*Problem statement*
Revise the lines from the one containing "Where should I click to: Click the 05-15" up to and including the one containing "Looking at the screenshot, I should click(93, 171).", changing "magnifier" to "magnifying glass" and leaving everything else unchanged.

*Listing*
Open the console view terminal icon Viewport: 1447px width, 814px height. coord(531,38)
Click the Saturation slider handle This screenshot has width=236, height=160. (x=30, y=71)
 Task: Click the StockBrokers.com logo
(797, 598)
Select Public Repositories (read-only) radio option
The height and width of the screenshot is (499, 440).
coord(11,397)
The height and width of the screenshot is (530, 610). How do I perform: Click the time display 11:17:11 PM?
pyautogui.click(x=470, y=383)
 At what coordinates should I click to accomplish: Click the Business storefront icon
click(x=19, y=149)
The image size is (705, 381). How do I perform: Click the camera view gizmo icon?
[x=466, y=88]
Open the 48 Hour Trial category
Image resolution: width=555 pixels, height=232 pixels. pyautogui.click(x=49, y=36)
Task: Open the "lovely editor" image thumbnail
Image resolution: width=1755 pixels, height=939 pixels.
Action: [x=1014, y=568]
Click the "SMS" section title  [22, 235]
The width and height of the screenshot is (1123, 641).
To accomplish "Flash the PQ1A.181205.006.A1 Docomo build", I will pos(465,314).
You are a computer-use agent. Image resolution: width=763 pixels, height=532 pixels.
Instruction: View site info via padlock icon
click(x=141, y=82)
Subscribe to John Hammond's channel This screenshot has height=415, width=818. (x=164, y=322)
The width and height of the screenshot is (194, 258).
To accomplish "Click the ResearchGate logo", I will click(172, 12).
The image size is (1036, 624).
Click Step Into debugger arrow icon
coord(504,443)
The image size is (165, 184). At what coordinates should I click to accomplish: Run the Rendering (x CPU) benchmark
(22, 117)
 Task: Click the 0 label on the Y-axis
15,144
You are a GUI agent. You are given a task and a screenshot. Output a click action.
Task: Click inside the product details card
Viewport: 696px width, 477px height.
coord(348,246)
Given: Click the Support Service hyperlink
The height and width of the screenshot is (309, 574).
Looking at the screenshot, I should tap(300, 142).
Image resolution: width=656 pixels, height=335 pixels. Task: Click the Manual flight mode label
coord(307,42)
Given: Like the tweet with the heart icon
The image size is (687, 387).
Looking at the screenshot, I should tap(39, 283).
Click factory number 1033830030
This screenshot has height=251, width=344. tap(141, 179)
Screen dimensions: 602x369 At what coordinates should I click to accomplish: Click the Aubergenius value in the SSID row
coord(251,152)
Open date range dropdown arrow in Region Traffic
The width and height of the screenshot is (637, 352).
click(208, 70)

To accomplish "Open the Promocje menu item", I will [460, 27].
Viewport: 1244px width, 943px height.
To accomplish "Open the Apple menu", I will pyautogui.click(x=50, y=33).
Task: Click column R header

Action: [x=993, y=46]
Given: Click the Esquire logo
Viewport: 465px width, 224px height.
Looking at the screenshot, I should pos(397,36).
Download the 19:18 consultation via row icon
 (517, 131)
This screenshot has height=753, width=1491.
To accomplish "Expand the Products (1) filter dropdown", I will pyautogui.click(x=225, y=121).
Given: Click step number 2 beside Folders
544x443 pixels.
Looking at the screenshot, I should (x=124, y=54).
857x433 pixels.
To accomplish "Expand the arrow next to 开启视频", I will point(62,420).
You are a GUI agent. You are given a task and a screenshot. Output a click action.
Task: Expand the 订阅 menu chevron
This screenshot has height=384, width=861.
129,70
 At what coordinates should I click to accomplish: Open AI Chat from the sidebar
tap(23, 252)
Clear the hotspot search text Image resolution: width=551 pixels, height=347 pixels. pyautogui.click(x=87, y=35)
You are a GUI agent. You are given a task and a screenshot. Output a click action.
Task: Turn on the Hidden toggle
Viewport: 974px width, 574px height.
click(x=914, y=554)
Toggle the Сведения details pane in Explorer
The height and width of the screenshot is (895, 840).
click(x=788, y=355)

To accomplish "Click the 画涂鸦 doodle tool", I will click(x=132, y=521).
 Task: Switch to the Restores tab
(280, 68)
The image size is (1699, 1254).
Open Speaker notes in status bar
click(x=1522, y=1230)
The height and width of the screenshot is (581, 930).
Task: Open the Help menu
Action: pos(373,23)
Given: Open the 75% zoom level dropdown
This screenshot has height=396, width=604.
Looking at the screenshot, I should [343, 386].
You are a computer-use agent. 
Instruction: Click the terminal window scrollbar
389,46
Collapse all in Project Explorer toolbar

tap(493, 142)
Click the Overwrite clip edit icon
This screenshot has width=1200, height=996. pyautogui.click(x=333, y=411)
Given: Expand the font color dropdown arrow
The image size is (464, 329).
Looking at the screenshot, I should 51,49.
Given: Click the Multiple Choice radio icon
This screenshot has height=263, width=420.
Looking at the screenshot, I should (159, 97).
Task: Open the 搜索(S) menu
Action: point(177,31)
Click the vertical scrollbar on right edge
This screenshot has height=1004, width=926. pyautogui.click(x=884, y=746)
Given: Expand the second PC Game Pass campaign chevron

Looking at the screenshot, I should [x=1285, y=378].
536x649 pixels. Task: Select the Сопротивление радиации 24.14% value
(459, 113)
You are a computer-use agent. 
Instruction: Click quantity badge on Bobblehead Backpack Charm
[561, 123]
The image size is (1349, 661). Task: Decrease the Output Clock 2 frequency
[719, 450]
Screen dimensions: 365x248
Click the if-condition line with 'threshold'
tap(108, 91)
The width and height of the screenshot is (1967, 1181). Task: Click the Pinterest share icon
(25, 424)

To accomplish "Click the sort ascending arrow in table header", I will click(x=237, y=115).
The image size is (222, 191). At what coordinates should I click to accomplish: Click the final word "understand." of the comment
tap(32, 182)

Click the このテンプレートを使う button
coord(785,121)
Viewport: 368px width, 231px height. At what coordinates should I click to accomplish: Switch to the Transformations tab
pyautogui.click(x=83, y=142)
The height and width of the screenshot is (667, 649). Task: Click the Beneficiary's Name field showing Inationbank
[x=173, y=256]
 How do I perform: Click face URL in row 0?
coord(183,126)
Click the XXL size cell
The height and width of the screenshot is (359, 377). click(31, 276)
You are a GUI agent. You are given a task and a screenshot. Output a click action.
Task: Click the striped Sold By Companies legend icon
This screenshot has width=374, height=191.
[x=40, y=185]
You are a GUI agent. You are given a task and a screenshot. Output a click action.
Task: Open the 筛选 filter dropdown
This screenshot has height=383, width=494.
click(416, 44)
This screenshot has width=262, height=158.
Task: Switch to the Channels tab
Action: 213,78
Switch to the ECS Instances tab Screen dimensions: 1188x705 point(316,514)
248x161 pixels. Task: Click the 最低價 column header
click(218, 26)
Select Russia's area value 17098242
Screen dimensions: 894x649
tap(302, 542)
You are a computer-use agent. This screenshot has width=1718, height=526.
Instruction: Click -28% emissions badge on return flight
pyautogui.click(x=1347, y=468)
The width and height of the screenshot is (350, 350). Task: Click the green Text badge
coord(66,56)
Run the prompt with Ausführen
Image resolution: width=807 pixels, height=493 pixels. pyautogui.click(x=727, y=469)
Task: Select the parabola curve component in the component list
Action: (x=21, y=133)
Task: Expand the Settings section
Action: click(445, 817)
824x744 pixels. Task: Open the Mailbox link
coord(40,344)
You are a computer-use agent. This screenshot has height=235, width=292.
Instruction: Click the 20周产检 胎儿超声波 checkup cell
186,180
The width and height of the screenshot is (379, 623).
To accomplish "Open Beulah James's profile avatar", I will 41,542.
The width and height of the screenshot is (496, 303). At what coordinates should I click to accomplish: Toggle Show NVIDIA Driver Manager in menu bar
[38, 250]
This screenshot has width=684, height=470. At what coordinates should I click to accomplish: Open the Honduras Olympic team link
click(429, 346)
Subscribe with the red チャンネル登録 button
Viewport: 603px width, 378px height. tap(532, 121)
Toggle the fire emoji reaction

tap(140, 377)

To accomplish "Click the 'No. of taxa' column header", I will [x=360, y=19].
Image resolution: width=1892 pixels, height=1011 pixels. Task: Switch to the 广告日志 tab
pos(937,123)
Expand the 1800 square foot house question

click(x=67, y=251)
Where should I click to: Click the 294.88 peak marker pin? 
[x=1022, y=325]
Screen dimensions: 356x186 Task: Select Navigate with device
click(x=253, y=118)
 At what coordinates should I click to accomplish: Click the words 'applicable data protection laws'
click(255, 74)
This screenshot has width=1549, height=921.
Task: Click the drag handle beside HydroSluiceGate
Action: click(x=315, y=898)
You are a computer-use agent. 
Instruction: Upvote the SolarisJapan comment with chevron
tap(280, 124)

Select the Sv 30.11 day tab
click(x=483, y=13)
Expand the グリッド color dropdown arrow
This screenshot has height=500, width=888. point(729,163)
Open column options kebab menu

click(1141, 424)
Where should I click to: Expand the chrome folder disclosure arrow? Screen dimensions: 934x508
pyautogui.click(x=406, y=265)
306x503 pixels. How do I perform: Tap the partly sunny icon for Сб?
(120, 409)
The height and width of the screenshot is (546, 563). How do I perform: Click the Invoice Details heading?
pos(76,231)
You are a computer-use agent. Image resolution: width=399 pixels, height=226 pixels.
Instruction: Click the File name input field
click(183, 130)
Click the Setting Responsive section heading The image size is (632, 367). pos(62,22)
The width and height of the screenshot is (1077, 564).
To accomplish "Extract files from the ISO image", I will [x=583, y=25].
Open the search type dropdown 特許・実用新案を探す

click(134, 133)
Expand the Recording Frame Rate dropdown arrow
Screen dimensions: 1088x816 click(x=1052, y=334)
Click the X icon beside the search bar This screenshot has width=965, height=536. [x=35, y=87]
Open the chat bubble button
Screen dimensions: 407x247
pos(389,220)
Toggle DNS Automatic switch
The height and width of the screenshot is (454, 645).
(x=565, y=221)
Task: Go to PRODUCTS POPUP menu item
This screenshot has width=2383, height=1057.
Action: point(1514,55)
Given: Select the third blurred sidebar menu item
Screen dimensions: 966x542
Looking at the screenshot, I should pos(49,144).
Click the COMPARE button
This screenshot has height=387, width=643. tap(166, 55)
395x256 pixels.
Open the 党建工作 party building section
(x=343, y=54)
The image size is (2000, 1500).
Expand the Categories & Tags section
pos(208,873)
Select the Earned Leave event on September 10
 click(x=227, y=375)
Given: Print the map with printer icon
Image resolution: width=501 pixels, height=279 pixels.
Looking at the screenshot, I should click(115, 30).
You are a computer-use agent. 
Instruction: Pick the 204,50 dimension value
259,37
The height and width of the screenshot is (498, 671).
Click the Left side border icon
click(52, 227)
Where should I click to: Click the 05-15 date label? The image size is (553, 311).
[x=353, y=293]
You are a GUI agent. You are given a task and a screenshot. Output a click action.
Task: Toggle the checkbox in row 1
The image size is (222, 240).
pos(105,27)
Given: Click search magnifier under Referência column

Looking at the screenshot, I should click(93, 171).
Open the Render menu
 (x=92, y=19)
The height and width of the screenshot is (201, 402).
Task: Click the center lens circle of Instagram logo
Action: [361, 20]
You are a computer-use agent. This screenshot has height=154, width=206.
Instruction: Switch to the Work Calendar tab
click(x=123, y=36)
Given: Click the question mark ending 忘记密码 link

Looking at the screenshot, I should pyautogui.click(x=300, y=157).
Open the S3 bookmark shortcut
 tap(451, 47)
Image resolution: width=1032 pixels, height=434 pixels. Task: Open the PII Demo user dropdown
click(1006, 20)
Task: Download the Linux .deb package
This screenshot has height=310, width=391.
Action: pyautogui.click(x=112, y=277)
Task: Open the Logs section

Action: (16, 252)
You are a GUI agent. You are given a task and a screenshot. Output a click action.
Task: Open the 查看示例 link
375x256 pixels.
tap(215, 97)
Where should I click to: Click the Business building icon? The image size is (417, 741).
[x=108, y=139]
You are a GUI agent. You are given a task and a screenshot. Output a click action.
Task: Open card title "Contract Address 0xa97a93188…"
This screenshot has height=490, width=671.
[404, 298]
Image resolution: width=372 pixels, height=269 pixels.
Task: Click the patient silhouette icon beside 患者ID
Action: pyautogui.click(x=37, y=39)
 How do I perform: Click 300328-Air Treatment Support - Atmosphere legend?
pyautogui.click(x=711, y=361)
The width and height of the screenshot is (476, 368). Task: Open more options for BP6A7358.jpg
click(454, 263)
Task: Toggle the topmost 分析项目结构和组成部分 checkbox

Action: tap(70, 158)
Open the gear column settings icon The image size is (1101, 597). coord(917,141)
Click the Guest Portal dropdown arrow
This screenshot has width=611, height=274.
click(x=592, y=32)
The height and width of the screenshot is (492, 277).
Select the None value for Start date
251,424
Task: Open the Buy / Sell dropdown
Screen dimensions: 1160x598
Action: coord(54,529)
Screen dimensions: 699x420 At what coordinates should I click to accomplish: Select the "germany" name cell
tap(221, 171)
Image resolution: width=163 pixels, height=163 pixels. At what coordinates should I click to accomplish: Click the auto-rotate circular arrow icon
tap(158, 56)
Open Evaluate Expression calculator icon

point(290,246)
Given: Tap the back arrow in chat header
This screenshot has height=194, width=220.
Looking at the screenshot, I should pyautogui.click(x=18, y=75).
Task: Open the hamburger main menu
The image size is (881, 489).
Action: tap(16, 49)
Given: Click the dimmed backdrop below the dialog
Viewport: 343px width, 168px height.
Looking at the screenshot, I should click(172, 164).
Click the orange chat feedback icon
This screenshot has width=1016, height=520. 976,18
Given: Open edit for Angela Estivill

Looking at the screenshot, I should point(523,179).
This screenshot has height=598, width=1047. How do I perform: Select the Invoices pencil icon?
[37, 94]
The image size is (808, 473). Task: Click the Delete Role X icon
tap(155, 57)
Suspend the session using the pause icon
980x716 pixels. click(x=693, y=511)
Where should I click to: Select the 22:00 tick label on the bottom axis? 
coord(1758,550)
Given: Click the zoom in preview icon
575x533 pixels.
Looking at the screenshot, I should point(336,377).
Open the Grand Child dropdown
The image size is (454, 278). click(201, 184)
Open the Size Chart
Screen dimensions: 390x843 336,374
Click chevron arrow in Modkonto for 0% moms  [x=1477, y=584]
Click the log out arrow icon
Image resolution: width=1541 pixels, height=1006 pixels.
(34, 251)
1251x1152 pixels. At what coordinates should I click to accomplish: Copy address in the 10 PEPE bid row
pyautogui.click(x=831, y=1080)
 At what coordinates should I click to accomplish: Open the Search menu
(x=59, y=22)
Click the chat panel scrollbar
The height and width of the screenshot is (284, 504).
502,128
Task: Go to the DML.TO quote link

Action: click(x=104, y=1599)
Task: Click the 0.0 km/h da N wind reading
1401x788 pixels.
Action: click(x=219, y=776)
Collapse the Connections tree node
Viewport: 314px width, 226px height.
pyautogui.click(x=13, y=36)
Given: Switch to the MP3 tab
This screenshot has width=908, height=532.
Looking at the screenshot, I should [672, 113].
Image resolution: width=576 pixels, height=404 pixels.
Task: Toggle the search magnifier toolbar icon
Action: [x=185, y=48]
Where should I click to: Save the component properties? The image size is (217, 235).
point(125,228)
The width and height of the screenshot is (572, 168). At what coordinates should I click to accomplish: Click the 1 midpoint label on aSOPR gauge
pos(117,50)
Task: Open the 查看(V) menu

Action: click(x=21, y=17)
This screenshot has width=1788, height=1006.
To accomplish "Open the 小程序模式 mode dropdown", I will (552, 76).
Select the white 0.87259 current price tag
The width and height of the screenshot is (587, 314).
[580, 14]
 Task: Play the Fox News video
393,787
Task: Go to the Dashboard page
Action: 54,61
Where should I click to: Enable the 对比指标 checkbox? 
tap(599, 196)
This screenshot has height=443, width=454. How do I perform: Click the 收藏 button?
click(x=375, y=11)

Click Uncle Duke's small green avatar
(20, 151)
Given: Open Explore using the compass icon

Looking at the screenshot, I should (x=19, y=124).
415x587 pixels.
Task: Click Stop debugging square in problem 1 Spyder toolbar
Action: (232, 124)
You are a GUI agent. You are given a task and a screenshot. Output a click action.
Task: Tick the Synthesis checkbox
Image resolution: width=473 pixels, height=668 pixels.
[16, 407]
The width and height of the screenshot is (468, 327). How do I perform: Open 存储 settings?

*Task result*
Where should I click to: Click the 05-15 date label? The image size is (553, 311).
[x=353, y=293]
You are a GUI agent. You are given a task and a screenshot. Output a click action.
Task: Toggle the checkbox in row 1
The image size is (222, 240).
pos(105,27)
Given: Click search magnifying glass under Referência column

Looking at the screenshot, I should click(93, 171).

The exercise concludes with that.